Movie makers picture brighter times ahead
The Cannes film market is a massive event for buying and selling rights to show movies in theatres, on TV and in other media worldwide.
Each year, executives gather here to haggle over film prices, which – owing to the recession and other factors – have fallen 15% to 20% from last year.
But company chiefs are now seeing a glut of indie movies slowly ending, funding for media companies freeing up and business plans being scaled back to the point where bigger profits – or at least fewer losses – loom ahead for makers and distributors of top movies with big-name stars.
“What you see is there is starting to be more capital coming into the market,” said Mark Gill, chief executive of Los Angeles-based indepen-dent movie maker The Film Department.
While movie fans follow Penelope Cruz or Brad Pitt walking up Cannes’s glamorous red carpet for premieres, industry chiefs follow business deals made at Cannes’s movie market.
In the commercial arena, low-budget B and C-grade movies like Hitler Goes Kaput! compete for buyers against A titles such as the upcoming musical Nine, starring Cruz and Oscar winner Marion Cotillard.
Well-funded producers with A titles are finding ready buyers, but firms with B titles and poor business plans that thrived in good times because easy money flowed in from Wall Street may soon be out of business.
“Where you have those (A movies), business is as buoyant as ever. Deals are a little tougher to get made, and there is pressure on pricing.
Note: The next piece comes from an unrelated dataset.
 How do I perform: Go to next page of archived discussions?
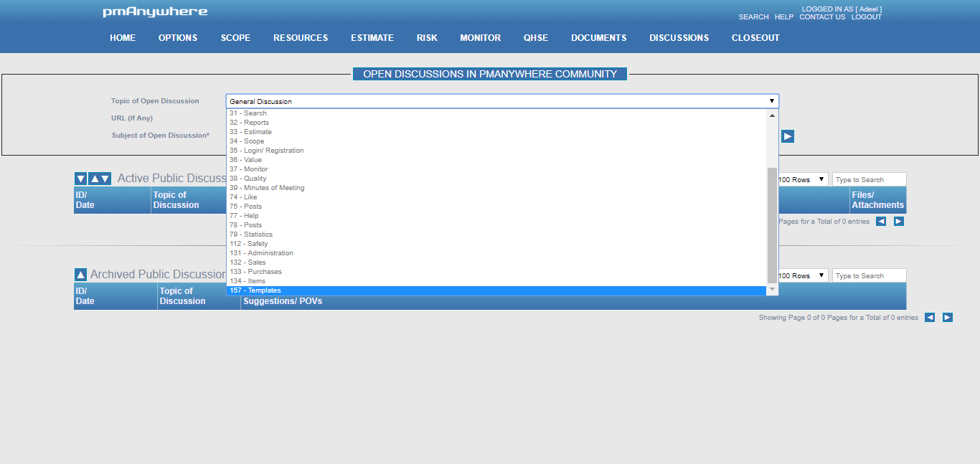tap(947, 318)

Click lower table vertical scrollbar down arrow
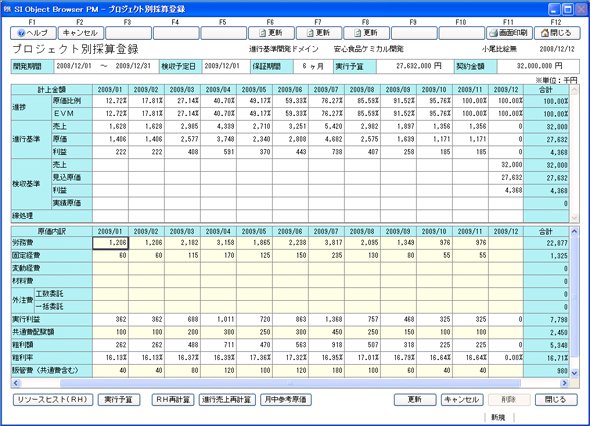tap(574, 373)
But the truth is the right movie still fetches the same and, in some cases, actually more,” said Joe Drake, president of the motion picture group for independent film company Lionsgate.
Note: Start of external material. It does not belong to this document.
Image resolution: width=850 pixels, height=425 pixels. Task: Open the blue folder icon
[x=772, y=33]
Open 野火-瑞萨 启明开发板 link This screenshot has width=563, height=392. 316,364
Buyers and sellers agree that how much the recession and global financial meltdown have impacted the film market depends on what countries and companies one is talking about.
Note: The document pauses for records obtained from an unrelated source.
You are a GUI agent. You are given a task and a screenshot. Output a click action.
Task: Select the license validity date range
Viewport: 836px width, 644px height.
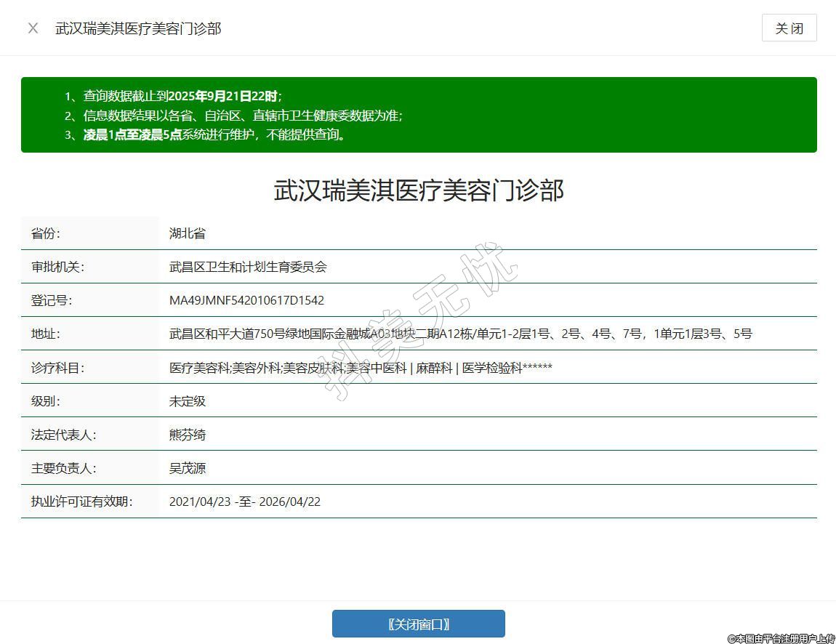point(244,502)
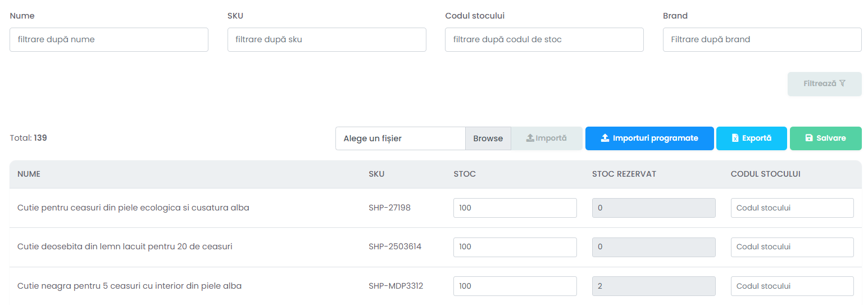
Task: Click the floppy disk icon on Salvare
Action: [809, 138]
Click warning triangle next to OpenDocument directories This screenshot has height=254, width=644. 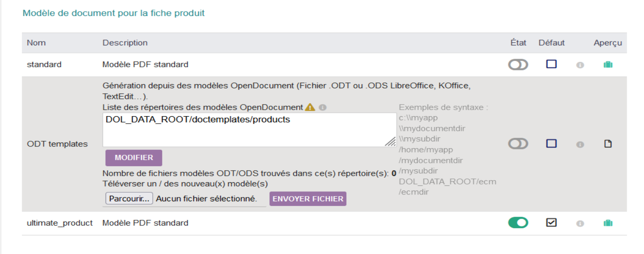click(x=310, y=107)
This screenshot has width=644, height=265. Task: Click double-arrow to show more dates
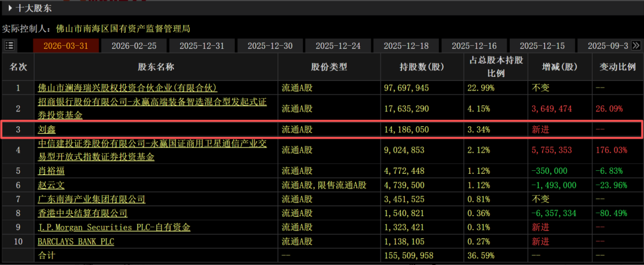click(636, 45)
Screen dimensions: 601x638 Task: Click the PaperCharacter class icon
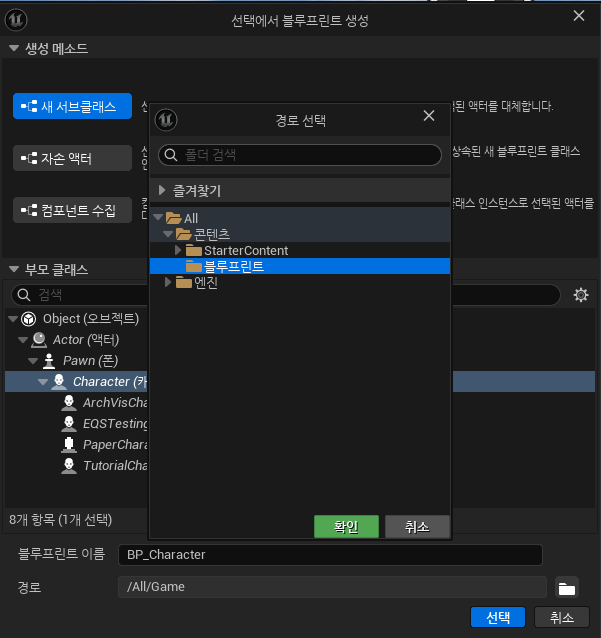(x=69, y=444)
For instance, in Germany, conservative posturing in good times has led to more stability this year for movie and TV firms, so its players are as active as ever.
Meanwhile, Christopher Chia, chief executive of the Media Development Authority of Singapore, said his government has a new five-year plan calling for a little more than $150 million (€110m) in media investment, up 40% from a previous plan.
Still, all is not sunshine on the French Riviera.
In recent years, easy money fuelled an oversupply of films looking for distributors and meant buyers could easily pay for movies and soak up excess supply.
Those days are gone.
The global recession has curtailed TV advertising, meaning broadcasters can no longer pay ever-higher prices to license movies for screening in their home territories.